▶ [Required work]
Reproduce the data from the start through the line containing "Show next breaking", inclusive, swapping "Marketplace" for "Settings" and keeping everything else the same.

▶ [Given records]

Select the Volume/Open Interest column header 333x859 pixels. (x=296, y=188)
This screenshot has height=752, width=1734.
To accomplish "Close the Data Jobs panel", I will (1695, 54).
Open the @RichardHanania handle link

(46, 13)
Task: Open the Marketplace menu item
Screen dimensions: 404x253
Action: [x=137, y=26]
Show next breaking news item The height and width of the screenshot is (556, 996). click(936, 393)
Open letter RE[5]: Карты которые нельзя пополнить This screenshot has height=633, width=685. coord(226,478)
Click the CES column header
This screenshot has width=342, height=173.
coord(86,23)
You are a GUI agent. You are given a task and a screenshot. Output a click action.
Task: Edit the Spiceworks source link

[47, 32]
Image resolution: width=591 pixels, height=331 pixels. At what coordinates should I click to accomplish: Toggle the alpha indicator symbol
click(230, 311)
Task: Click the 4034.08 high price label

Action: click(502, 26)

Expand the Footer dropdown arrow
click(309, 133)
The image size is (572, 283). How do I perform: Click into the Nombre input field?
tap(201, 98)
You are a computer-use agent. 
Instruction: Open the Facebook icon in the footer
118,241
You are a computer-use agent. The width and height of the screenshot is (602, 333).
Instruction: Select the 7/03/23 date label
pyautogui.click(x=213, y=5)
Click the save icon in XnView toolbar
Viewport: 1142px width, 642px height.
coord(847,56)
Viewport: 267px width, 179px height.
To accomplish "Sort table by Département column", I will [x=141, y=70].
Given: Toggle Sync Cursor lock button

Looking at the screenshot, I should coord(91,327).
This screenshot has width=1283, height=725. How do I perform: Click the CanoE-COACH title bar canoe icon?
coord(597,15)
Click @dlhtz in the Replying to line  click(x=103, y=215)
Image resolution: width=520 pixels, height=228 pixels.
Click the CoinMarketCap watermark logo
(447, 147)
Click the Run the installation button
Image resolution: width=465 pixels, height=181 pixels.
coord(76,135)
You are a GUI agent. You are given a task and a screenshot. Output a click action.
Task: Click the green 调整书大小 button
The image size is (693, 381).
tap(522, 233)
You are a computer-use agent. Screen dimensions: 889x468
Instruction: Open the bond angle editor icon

▶ [Result for this task]
Select the Volume/Open Interest column header 333x859 pixels. (x=296, y=188)
This screenshot has height=752, width=1734.
To accomplish "Close the Data Jobs panel", I will (1695, 54).
Open the @RichardHanania handle link

(46, 13)
Task: Open the Settings menu item
Screen dimensions: 404x253
Action: [x=137, y=26]
Show next breaking news item The height and width of the screenshot is (556, 996). click(936, 393)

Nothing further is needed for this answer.